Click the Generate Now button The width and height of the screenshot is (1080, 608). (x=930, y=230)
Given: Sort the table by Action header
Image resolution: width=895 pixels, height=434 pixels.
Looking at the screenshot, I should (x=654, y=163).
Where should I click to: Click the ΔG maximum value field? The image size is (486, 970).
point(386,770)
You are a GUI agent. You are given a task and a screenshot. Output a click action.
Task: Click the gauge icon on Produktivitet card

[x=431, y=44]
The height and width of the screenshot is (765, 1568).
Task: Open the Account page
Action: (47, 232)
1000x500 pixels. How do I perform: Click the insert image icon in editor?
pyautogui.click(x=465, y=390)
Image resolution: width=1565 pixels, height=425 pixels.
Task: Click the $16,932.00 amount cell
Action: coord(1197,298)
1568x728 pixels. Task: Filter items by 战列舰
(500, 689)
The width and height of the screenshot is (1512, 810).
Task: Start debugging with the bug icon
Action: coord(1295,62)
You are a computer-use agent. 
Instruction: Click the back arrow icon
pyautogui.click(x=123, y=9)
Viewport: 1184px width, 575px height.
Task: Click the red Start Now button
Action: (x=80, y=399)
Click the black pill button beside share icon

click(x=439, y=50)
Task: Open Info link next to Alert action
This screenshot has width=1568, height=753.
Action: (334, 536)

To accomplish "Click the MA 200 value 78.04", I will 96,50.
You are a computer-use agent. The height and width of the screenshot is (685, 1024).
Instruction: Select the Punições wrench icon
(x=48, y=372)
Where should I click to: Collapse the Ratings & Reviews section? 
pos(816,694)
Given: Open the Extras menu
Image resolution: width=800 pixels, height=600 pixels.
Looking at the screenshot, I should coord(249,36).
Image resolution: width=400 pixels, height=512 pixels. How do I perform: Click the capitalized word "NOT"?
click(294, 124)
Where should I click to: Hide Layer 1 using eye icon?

——————————

◆ Exercise instructions:
Reproduce the data exactly, character for character.

◆ Response to this exercise:
Click the Generate Now button The width and height of the screenshot is (1080, 608). (x=930, y=230)
Given: Sort the table by Action header
Image resolution: width=895 pixels, height=434 pixels.
Looking at the screenshot, I should (x=654, y=163).
Where should I click to: Click the ΔG maximum value field? The image size is (486, 970).
point(386,770)
You are a GUI agent. You are given a task and a screenshot. Output a click action.
Task: Click the gauge icon on Produktivitet card

[x=431, y=44]
The height and width of the screenshot is (765, 1568).
Task: Open the Account page
Action: (47, 232)
1000x500 pixels. How do I perform: Click the insert image icon in editor?
pyautogui.click(x=465, y=390)
Image resolution: width=1565 pixels, height=425 pixels.
Task: Click the $16,932.00 amount cell
Action: coord(1197,298)
1568x728 pixels. Task: Filter items by 战列舰
(500, 689)
The width and height of the screenshot is (1512, 810).
Task: Start debugging with the bug icon
Action: coord(1295,62)
You are a computer-use agent. 
Instruction: Click the back arrow icon
pyautogui.click(x=123, y=9)
Viewport: 1184px width, 575px height.
Task: Click the red Start Now button
Action: (x=80, y=399)
Click the black pill button beside share icon

click(x=439, y=50)
Task: Open Info link next to Alert action
This screenshot has width=1568, height=753.
Action: (334, 536)

To accomplish "Click the MA 200 value 78.04", I will 96,50.
You are a computer-use agent. The height and width of the screenshot is (685, 1024).
Instruction: Select the Punições wrench icon
(x=48, y=372)
Where should I click to: Collapse the Ratings & Reviews section? 
pos(816,694)
Given: Open the Extras menu
Image resolution: width=800 pixels, height=600 pixels.
Looking at the screenshot, I should coord(249,36).
Image resolution: width=400 pixels, height=512 pixels. How do I perform: Click the capitalized word "NOT"?
click(294, 124)
Where should I click to: Hide Layer 1 using eye icon?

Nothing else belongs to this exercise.